Sobre esta matéria, importa, desde já, abordar o papel do professor enquanto intermediário no processo de transmissão de conhecimento. Sendo certo que, hoje em dia, qualquer aluno consegue aceder a um conjunto interminável (mas não filtrado...) de informação através (por exemplo) da internet, esse fator não deverá servir como argumento para justificar a extinção do docente enquanto entidade física, como alguns já propuseram, até porque, na esmagadora maioria dos casos, o aluno não sabe como recolher, selecionar, interpretar e aplicar essa vastidão imensa de conhecimento.
Por outro lado, também não podemos ignorar a presença obsessiva desses equipamentos eletrónicos na vida dos jovens de hoje, até porque se trata de uma batalha perdida. O mais sensato é aceitar essa realidade e tentar incluir esses dispositivos nos processos de ensino-aprendizagem, para que os alunos compreendam que o telemóvel ou o tablet também podem assumir uma função educativa e pedagógica, para além do elemento-lazer que tem caracterizado essa utilização.
Ser docente, nos dias de hoje, apresenta inúmeros obstáculos e propõe diversos desafios que terão de ser enfrentados com estratégias inovadoras e adequadas aos contextos vigentes. É absolutamente necessário que o docente se adapte às novas coordenadas que estruturam o mundo de hoje, sobretudo no que concerne ao modus vivendi da juventude atual, habituada ao facilitismo, à velocidade e à cultura do instantâneo. Como é possível apelar à beleza dos livros e da leitura a alunos que se irritam e reagem com agressividade porque a internet estar a demorar alguns segundos a disponibilizar a informação? O mundo do ensino e da cultura tem de aprender a viver com esta realidade: o Museu do Louvre, por exemplo, já disponibiliza consolas para os mais jovens acompanharem as visitas, tentando assim cativar um público que tem demonstrado alguma resistência a este tipo de atividades.
Há alguns anos, ao tomar conhecimento da morte de um professor que tive na Universidade, fui tomado de uma imensa comoção. O Professor Carlos Ventura, que lecionou Cultura Inglesa no 2º ano do meu curso, reunia as características essenciais que definem um bom docente: erudição, competência, originalidade, humanidade. No entanto, a minha reação emotiva não se deveu a estes motivos... O que recordei de imediato foi uma longa conversa que mantive com o meu professor numa longínqua tarde de junho de 1984. Nessa altura, debatia-me com algumas dúvidas relativamente ao meu futuro académico e profissional (o curso aproximava-se do fim) e, perante as minhas hesitações, o meu professor teve a paciência e a amabilidade de me escutar com toda a atenção, de conversar com calma e ponderação e, sobretudo, de me aconselhar em relação aos passos a dar nesse momento tão incerto.

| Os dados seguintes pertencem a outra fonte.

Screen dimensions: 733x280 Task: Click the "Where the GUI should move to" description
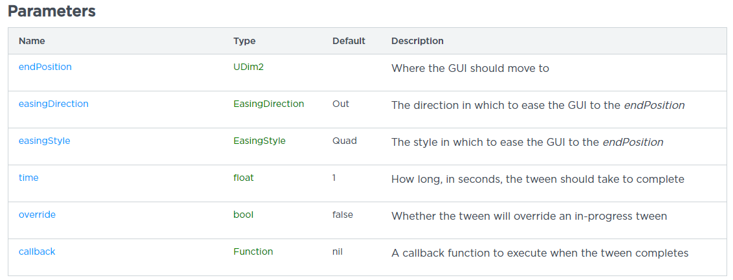[470, 68]
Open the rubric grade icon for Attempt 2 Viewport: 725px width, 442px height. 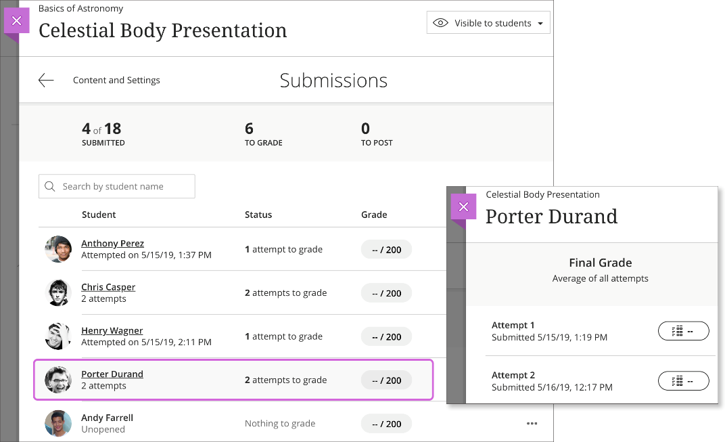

Este será, seguramente, o argumento definitivo e decisivo para contrariar as vozes que anunciam a inutilidade prática dos professores: a tecnologia vai continuar a sua evolução inexorável, mas a presença humana do professor é literalmente insubstituível. Nenhuma máquina, por mais perfeita que pudesse ser, teria sido capaz de me dar um conselho tão útil e precioso como aquele que me foi transmitido nessa tarde inesquecível.
Nestes cenários de ameaça e dúvida permanentes acerca da validade da nossa profissão, o docente terá necessariamente de reformatar o seu perfil de competências e saberes e de se reinventar: terá de repensar a sua atividade, de antecipar as necessidades e comportamentos dos alunos de hoje e de conceber e operacionalizar metodologias e práticas de ensino inovadoras, consistentes e compatíveis com as gerações atuais.